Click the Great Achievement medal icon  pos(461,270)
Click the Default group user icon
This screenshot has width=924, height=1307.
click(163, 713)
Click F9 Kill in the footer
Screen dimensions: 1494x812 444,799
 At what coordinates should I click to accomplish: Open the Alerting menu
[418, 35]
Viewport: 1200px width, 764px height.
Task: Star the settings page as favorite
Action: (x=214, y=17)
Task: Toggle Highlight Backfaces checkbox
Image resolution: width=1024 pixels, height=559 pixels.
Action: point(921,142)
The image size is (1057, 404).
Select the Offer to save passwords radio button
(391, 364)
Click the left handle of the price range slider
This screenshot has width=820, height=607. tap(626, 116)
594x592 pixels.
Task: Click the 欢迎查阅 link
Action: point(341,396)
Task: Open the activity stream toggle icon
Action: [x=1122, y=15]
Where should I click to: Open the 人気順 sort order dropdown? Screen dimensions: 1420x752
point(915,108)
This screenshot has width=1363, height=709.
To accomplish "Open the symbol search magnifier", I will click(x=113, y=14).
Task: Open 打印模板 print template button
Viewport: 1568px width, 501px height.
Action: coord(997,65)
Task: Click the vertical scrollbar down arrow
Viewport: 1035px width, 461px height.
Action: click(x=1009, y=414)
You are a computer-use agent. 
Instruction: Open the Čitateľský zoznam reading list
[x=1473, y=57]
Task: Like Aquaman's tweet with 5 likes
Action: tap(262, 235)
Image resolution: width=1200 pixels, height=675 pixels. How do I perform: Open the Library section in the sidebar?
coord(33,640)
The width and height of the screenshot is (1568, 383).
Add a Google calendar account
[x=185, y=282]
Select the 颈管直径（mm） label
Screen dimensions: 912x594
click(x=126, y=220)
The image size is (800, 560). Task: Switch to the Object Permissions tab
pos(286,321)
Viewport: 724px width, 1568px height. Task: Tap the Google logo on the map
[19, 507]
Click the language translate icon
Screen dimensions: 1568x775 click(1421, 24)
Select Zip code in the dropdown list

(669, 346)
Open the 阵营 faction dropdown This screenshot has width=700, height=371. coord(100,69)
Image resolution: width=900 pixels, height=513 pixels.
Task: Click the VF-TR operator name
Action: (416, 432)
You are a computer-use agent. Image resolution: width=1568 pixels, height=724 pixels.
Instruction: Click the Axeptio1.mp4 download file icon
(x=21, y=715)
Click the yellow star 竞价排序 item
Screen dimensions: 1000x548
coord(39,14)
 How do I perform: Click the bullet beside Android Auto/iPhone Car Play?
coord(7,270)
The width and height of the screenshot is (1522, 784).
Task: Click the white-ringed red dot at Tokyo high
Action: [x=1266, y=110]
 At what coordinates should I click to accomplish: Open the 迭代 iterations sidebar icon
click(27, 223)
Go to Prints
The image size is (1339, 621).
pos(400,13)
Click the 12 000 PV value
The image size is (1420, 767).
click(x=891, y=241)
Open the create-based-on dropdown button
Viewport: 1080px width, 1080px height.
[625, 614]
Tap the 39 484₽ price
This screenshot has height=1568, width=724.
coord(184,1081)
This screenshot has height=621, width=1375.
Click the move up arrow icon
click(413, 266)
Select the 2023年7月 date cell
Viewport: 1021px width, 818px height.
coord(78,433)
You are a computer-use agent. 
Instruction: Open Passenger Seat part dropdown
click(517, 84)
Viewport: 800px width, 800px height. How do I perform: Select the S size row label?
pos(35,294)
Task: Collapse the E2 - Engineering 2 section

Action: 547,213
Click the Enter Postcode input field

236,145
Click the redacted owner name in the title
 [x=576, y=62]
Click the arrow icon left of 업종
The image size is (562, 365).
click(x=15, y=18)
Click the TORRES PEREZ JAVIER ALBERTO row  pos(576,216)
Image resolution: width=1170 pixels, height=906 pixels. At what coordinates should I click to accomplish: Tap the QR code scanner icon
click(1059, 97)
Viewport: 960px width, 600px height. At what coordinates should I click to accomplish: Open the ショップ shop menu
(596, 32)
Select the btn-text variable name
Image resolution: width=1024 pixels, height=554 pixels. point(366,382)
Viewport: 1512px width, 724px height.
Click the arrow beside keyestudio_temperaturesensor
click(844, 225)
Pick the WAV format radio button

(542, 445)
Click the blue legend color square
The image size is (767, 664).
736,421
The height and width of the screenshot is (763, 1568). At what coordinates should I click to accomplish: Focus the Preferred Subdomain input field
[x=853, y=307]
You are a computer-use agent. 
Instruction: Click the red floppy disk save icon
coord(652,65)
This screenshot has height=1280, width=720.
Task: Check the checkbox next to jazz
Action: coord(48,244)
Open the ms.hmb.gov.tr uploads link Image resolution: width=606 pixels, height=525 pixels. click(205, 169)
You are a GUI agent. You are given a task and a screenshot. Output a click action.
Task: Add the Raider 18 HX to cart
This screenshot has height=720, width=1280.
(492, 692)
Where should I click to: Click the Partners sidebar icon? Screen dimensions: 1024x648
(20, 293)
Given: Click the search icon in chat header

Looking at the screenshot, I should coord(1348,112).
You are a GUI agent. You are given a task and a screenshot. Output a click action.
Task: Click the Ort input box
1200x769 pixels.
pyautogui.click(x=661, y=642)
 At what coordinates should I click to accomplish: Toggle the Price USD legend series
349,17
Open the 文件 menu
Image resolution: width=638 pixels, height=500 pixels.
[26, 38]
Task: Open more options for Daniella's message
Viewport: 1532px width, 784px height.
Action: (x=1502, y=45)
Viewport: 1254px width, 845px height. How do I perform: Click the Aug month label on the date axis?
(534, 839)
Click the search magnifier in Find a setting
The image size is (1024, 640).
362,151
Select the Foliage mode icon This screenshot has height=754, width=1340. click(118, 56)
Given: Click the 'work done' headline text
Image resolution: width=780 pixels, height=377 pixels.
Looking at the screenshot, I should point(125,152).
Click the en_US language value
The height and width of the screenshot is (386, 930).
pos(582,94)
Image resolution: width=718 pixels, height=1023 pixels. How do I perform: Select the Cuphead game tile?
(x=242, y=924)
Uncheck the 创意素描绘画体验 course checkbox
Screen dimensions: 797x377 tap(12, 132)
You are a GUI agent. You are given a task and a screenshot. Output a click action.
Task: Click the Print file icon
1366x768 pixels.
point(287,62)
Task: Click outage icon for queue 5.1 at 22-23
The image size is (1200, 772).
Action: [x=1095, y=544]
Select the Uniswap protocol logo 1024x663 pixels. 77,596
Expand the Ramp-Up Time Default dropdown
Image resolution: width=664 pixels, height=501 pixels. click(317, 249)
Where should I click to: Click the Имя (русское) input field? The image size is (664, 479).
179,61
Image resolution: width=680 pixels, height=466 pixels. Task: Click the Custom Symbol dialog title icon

---+---

# Task directions
Your task is to print the whole listing again exactly.

# Result for this task
Click the Great Achievement medal icon  pos(461,270)
Click the Default group user icon
This screenshot has width=924, height=1307.
click(163, 713)
Click F9 Kill in the footer
Screen dimensions: 1494x812 444,799
 At what coordinates should I click to accomplish: Open the Alerting menu
[418, 35]
Viewport: 1200px width, 764px height.
Task: Star the settings page as favorite
Action: (x=214, y=17)
Task: Toggle Highlight Backfaces checkbox
Image resolution: width=1024 pixels, height=559 pixels.
Action: point(921,142)
The image size is (1057, 404).
Select the Offer to save passwords radio button
(391, 364)
Click the left handle of the price range slider
This screenshot has width=820, height=607. tap(626, 116)
594x592 pixels.
Task: Click the 欢迎查阅 link
Action: point(341,396)
Task: Open the activity stream toggle icon
Action: [x=1122, y=15]
Where should I click to: Open the 人気順 sort order dropdown? Screen dimensions: 1420x752
point(915,108)
This screenshot has width=1363, height=709.
To accomplish "Open the symbol search magnifier", I will click(x=113, y=14).
Task: Open 打印模板 print template button
Viewport: 1568px width, 501px height.
Action: coord(997,65)
Task: Click the vertical scrollbar down arrow
Viewport: 1035px width, 461px height.
Action: click(x=1009, y=414)
You are a computer-use agent. 
Instruction: Open the Čitateľský zoznam reading list
[x=1473, y=57]
Task: Like Aquaman's tweet with 5 likes
Action: tap(262, 235)
Image resolution: width=1200 pixels, height=675 pixels. How do I perform: Open the Library section in the sidebar?
coord(33,640)
The width and height of the screenshot is (1568, 383).
Add a Google calendar account
[x=185, y=282]
Select the 颈管直径（mm） label
Screen dimensions: 912x594
click(x=126, y=220)
The image size is (800, 560). Task: Switch to the Object Permissions tab
pos(286,321)
Viewport: 724px width, 1568px height. Task: Tap the Google logo on the map
[19, 507]
Click the language translate icon
Screen dimensions: 1568x775 click(1421, 24)
Select Zip code in the dropdown list

(669, 346)
Open the 阵营 faction dropdown This screenshot has width=700, height=371. coord(100,69)
Image resolution: width=900 pixels, height=513 pixels.
Task: Click the VF-TR operator name
Action: (416, 432)
You are a computer-use agent. Image resolution: width=1568 pixels, height=724 pixels.
Instruction: Click the Axeptio1.mp4 download file icon
(x=21, y=715)
Click the yellow star 竞价排序 item
Screen dimensions: 1000x548
coord(39,14)
 How do I perform: Click the bullet beside Android Auto/iPhone Car Play?
coord(7,270)
The width and height of the screenshot is (1522, 784).
Task: Click the white-ringed red dot at Tokyo high
Action: [x=1266, y=110]
 At what coordinates should I click to accomplish: Open the 迭代 iterations sidebar icon
click(27, 223)
Go to Prints
The image size is (1339, 621).
pos(400,13)
Click the 12 000 PV value
The image size is (1420, 767).
click(x=891, y=241)
Open the create-based-on dropdown button
Viewport: 1080px width, 1080px height.
[625, 614]
Tap the 39 484₽ price
This screenshot has height=1568, width=724.
coord(184,1081)
This screenshot has height=621, width=1375.
Click the move up arrow icon
click(413, 266)
Select the 2023年7月 date cell
Viewport: 1021px width, 818px height.
coord(78,433)
You are a computer-use agent. 
Instruction: Open Passenger Seat part dropdown
click(517, 84)
Viewport: 800px width, 800px height. How do I perform: Select the S size row label?
pos(35,294)
Task: Collapse the E2 - Engineering 2 section

Action: 547,213
Click the Enter Postcode input field

236,145
Click the redacted owner name in the title
 [x=576, y=62]
Click the arrow icon left of 업종
The image size is (562, 365).
click(x=15, y=18)
Click the TORRES PEREZ JAVIER ALBERTO row  pos(576,216)
Image resolution: width=1170 pixels, height=906 pixels. At what coordinates should I click to accomplish: Tap the QR code scanner icon
click(1059, 97)
Viewport: 960px width, 600px height. At what coordinates should I click to accomplish: Open the ショップ shop menu
(596, 32)
Select the btn-text variable name
Image resolution: width=1024 pixels, height=554 pixels. point(366,382)
Viewport: 1512px width, 724px height.
Click the arrow beside keyestudio_temperaturesensor
click(844, 225)
Pick the WAV format radio button

(542, 445)
Click the blue legend color square
The image size is (767, 664).
736,421
The height and width of the screenshot is (763, 1568). At what coordinates should I click to accomplish: Focus the Preferred Subdomain input field
[x=853, y=307]
You are a computer-use agent. 
Instruction: Click the red floppy disk save icon
coord(652,65)
This screenshot has height=1280, width=720.
Task: Check the checkbox next to jazz
Action: coord(48,244)
Open the ms.hmb.gov.tr uploads link Image resolution: width=606 pixels, height=525 pixels. click(205, 169)
You are a GUI agent. You are given a task and a screenshot. Output a click action.
Task: Add the Raider 18 HX to cart
This screenshot has height=720, width=1280.
(492, 692)
Where should I click to: Click the Partners sidebar icon? Screen dimensions: 1024x648
(20, 293)
Given: Click the search icon in chat header

Looking at the screenshot, I should coord(1348,112).
You are a GUI agent. You are given a task and a screenshot. Output a click action.
Task: Click the Ort input box
1200x769 pixels.
pyautogui.click(x=661, y=642)
 At what coordinates should I click to accomplish: Toggle the Price USD legend series
349,17
Open the 文件 menu
Image resolution: width=638 pixels, height=500 pixels.
[26, 38]
Task: Open more options for Daniella's message
Viewport: 1532px width, 784px height.
Action: (x=1502, y=45)
Viewport: 1254px width, 845px height. How do I perform: Click the Aug month label on the date axis?
(534, 839)
Click the search magnifier in Find a setting
The image size is (1024, 640).
362,151
Select the Foliage mode icon This screenshot has height=754, width=1340. click(118, 56)
Given: Click the 'work done' headline text
Image resolution: width=780 pixels, height=377 pixels.
Looking at the screenshot, I should point(125,152).
Click the en_US language value
The height and width of the screenshot is (386, 930).
pos(582,94)
Image resolution: width=718 pixels, height=1023 pixels. How do I perform: Select the Cuphead game tile?
(x=242, y=924)
Uncheck the 创意素描绘画体验 course checkbox
Screen dimensions: 797x377 tap(12, 132)
You are a GUI agent. You are given a task and a screenshot. Output a click action.
Task: Click the Print file icon
1366x768 pixels.
point(287,62)
Task: Click outage icon for queue 5.1 at 22-23
The image size is (1200, 772).
Action: [x=1095, y=544]
Select the Uniswap protocol logo 1024x663 pixels. 77,596
Expand the Ramp-Up Time Default dropdown
Image resolution: width=664 pixels, height=501 pixels. click(317, 249)
Where should I click to: Click the Имя (русское) input field? The image size is (664, 479).
179,61
Image resolution: width=680 pixels, height=466 pixels. Task: Click the Custom Symbol dialog title icon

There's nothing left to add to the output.